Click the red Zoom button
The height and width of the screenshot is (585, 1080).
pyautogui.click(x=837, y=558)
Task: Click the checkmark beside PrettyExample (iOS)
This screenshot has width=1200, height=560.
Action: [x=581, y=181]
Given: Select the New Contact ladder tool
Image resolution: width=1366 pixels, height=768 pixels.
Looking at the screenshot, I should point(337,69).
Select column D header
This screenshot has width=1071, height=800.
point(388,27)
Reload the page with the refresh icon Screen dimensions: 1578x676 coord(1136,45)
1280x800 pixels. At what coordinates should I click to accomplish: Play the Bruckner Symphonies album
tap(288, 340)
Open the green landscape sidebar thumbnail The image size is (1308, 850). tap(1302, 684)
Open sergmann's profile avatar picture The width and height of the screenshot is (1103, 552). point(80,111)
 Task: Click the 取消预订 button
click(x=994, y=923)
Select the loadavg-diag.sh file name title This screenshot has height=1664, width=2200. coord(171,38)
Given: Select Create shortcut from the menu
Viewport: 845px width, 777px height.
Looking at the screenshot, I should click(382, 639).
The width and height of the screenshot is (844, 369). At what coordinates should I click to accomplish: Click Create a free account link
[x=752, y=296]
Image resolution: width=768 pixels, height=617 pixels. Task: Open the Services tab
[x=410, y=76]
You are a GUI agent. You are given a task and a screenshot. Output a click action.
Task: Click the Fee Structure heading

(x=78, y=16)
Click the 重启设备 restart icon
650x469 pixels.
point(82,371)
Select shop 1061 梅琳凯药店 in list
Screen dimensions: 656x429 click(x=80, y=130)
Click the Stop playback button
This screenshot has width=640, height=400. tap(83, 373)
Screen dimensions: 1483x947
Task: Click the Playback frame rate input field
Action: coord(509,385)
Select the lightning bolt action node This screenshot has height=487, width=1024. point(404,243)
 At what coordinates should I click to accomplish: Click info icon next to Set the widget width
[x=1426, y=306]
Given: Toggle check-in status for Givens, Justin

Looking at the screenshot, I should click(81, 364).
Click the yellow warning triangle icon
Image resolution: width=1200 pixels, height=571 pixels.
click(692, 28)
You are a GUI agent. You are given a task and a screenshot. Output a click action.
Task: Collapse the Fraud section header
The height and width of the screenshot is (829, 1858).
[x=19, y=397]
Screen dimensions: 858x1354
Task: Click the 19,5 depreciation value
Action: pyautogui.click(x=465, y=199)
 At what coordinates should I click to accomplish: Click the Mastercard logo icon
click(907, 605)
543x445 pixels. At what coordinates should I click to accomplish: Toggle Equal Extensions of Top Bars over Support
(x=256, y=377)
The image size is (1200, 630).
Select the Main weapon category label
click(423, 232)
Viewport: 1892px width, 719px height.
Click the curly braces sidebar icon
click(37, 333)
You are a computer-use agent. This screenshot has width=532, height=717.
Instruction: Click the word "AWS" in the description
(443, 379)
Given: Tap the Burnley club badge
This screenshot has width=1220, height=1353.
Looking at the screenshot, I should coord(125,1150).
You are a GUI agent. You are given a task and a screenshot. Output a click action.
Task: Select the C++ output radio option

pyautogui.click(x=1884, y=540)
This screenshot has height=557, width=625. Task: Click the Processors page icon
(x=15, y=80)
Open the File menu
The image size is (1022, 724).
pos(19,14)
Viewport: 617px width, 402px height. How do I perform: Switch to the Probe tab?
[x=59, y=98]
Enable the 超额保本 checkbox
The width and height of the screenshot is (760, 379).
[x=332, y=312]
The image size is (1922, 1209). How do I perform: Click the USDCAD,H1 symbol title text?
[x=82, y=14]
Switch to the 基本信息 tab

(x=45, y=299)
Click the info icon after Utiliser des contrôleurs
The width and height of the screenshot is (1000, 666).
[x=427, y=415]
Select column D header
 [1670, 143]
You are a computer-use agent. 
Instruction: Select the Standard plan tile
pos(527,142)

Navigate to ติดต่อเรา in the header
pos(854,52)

++++

> [PROBLEM TO SOLVE] Copy out the material verbatim, beginning at the line that contains "Given: Tap the Burnley club badge" and stopping after the line that contains "pyautogui.click(x=1884, y=540)".

> [ANSWER]
Given: Tap the Burnley club badge
This screenshot has width=1220, height=1353.
Looking at the screenshot, I should coord(125,1150).
You are a GUI agent. You are given a task and a screenshot. Output a click action.
Task: Select the C++ output radio option

pyautogui.click(x=1884, y=540)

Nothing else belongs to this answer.